The US Food and Drug Administration (FDA) has issued warning letters to personal care brands amid claims that sun care products in mousse, foam and whipped form may not protect wearers from UV rays.
Letters were issued to Supergoop!, Vacation Inc., Kalani Sunwear, Fallien Cosmeceuticals, and K & Care Organics on 6 August for unapproved dosage forms.
In the case of Supergoop!, the FDA said that its Play SPF 50 Body Mousse product is misbranded as a product available for purchase in the US without a prescription.
The FDA noted that, according to Over-the-Counter Monograph M020, sunscreens in dosage forms other than oil, lotion, cream, gel, butter, paste, ointment, stick, spray, and powder may only be lawfully marketed with an approved new drug application.
“To date, no final order has been issued by the Secretary under 505G(b) or 505G(c) that would authorize marketing of a sunscreen in foam (aka, mousse or whip) dosage form”, it added.
The FDA has ordered Supergoop! 15 working days from receipt of the letter to outline steps taken to correct any violations of federal law.
The FDA posted on X that mousse sunscreen products may not protect wearers from the sun.
“Beware of sunscreen products in mousse form because they might not be effective,” it said.

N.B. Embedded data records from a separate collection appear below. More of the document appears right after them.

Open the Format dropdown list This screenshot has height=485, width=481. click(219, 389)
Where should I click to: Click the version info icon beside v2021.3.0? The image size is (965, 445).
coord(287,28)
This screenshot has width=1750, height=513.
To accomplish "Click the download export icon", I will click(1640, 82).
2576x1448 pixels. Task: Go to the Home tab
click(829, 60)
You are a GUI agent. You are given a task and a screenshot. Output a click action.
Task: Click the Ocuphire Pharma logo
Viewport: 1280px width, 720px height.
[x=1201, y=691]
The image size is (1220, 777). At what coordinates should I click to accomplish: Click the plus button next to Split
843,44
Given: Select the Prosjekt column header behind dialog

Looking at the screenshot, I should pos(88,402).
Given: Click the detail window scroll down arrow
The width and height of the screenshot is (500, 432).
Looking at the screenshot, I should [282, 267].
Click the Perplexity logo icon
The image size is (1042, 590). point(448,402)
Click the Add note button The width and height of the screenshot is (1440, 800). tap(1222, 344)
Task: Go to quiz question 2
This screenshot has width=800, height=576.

“Some mousse sunscreen products resemble whipped cream containers and may put consumers at risk if ingested,” it added.
University of Cincinnati cosmetic chemist and consultant Kelly Dobos posted on LinkedIn: “Given the dynamics of foam, it would be important to show consistent delivery of actives and in the case of ZnO (TiZO brand), I think it could be really challenging to ensure consistent dispersion and delivery.”